The first European-American settlement at this location was in 1837, and the pioneers named it Clear Creek. One of the first settlers was Calvin Boone. A man known by the surname Merchant is credited with building the first water mill in the area, and with blazing a road along a ridge leading to another settlement then known as Shiloh. Settlers migrated from Alabama. A.A. Burnham applied for a US post office in 1890, asking that it be named either Clear Creek or Burnham. Due to these names already being used, the USPS assigned the name of Puckett to the post office, after the Puckett family, who came from nearby Tishomingo. Early in the town's history, a traveling show wintered there for a number of years. Attendance at its winter performances led to the town's being nicknamed "the largest little show place in the world". In the 1950s a sign was erected, saying "Welcome to Puckett 300 good friendly folks and a few old sore heads".

==Geography==
According to the United States Census Bureau, the village has a total area of 2.0 sqmi, of which 2.0 sqmi is land and 0.50% is water.

==Demographics==

Historical population
| Census | Pop. | Note | %± |
| 1960 | 302 |  | — |
| 1970 | 333 |  | 10.3% |
| 1980 | 279 |  | −16.2% |
| 1990 | 294 |  | 5.4% |
| 2000 | 354 |  | 20.4% |
| 2010 | 316 |  | −10.7% |
| 2020 | 342 |  | 8.2% |
U.S. Decennial Census 2010 2020

===2020 census===

Puckett village, Mississippi – Demographic Profile (NH = Non-Hispanic)
| Race / Ethnicity | Pop 2010 | Pop 2020 | % 2010 | % 2020 |
|---|---|---|---|---|
| White alone (NH) | 311 | 311 | 98.42% | 90.94% |
| Black or African American alone (NH) | 1 | 15 | 0.32% | 4.39% |
| Native American or Alaska Native alone (NH) | 0 | 0 | 0.00% | 0.00% |
| Asian alone (NH) | 1 | 1 | 0.32% | 0.29% |
| Pacific Islander alone (NH) | 0 | 0 | 0.00% | 0.00% |
| Some Other Race alone (NH) | 0 | 0 | 0.00% | 0.00% |
| Mixed Race/Multi-Racial (NH) | 1 | 13 | 0.32% | 3.80% |
| Hispanic or Latino (any race) | 2 | 2 | 0.63% | 0.58% |
| Total | 316 | 342 | 100.00% | 100.00% |

Note: the US Census treats Hispanic/Latino as an ethnic category. This table excludes Latinos from the racial categories and assigns them to a separate category. Hispanics/Latinos can be of any race.

===2000 Census===
As of the census of 2000, there were 354 people, 136 households, and 110 families residing in the village. The population density was 175.6 PD/sqmi. There were 151 housing units at an average density of 74.9 /sqmi. The racial makeup of the village was 96.33% White, 2.82% African American, and 0.85% from two or more races.
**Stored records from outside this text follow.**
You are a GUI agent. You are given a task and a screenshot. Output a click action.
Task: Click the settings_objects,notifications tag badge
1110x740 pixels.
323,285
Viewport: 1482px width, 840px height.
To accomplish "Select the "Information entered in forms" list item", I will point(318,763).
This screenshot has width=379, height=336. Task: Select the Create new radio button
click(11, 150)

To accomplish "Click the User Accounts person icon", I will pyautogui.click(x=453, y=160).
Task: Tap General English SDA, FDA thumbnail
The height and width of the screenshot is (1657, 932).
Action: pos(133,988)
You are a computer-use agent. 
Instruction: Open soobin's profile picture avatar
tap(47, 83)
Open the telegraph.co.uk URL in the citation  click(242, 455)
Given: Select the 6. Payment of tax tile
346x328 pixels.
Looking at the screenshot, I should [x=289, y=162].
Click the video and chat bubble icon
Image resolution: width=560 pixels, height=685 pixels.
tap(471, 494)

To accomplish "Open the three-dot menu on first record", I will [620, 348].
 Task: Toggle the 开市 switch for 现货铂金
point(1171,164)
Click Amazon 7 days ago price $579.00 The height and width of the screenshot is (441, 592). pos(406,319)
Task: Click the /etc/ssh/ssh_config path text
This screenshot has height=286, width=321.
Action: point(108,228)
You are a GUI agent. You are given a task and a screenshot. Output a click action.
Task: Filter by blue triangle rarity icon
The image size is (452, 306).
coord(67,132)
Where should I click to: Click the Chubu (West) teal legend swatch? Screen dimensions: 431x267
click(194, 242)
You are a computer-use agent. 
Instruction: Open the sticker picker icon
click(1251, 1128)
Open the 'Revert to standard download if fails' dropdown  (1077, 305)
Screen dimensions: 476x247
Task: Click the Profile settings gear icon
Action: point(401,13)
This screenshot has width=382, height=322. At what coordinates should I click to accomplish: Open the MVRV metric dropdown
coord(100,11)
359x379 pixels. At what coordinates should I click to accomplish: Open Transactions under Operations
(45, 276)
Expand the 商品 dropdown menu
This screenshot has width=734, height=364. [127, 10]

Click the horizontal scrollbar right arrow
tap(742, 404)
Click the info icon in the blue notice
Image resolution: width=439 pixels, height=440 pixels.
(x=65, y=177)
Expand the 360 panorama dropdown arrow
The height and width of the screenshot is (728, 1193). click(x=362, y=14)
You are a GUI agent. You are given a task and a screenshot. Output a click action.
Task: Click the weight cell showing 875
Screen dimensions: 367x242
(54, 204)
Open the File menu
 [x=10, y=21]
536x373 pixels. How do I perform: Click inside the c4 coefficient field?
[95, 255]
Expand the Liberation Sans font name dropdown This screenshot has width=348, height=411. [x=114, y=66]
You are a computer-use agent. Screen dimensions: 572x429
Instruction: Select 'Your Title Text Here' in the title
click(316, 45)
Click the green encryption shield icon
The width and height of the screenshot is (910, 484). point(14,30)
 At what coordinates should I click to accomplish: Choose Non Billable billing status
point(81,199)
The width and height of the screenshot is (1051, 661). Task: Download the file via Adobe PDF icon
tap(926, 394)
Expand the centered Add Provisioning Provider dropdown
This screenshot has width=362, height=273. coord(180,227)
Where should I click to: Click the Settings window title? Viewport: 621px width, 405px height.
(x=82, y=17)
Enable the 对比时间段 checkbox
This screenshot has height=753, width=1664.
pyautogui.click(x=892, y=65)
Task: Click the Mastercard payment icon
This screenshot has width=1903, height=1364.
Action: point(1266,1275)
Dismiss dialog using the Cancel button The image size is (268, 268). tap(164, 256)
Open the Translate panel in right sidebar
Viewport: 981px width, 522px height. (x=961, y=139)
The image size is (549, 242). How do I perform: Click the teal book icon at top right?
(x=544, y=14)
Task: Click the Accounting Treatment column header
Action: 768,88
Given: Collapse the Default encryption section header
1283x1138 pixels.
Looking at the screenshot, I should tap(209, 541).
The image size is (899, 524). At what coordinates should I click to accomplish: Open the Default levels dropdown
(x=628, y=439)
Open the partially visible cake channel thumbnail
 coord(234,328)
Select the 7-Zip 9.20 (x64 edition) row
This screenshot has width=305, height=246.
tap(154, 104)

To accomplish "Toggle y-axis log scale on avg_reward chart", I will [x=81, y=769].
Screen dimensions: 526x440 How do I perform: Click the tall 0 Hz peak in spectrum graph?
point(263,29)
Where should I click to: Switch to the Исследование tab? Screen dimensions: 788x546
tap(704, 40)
There were 136 households, out of which 39.7% had children under the age of 18 living with them, 66.2% were married couples living together, 11.8% had a female householder with no husband present, and 19.1% were non-families. 18.4% of all households were made up of individuals, and 11.0% had someone living alone who was 65 years of age or older. The average household size was 2.60 and the average family size was 2.91.

In the village, the population was spread out, with 28.5% under the age of 18, 3.1% from 18 to 24, 28.5% from 25 to 44, 27.7% from 45 to 64, and 12.1% who were 65 years of age or older. The median age was 37 years. For every 100 females, there were 89.3 males. For every 100 females age 18 and over, there were 83.3 males.

The median income for a household in the village was $36,625, and the median income for a family was $41,000. Males had a median income of $30,179 versus $21,458 for females. The per capita income for the village was $13,909. About 11.5% of families and 10.8% of the population were below the poverty line, including 4.5% of those under age 18 and 18.8% of those age 65 or over.

==Education==
Puckett became the educational center of South Rankin in the early 20th century. The town of Puckett is served by the Rankin County School District.

===Public schools===
- Puckett Attendance Center (grades K–12)

===Sports===
The Puckett Wolves advanced to the MHSAA 1-A Football Championship in 2002 and 2006–2008, winning the championship in 2002, 2006 & 2008.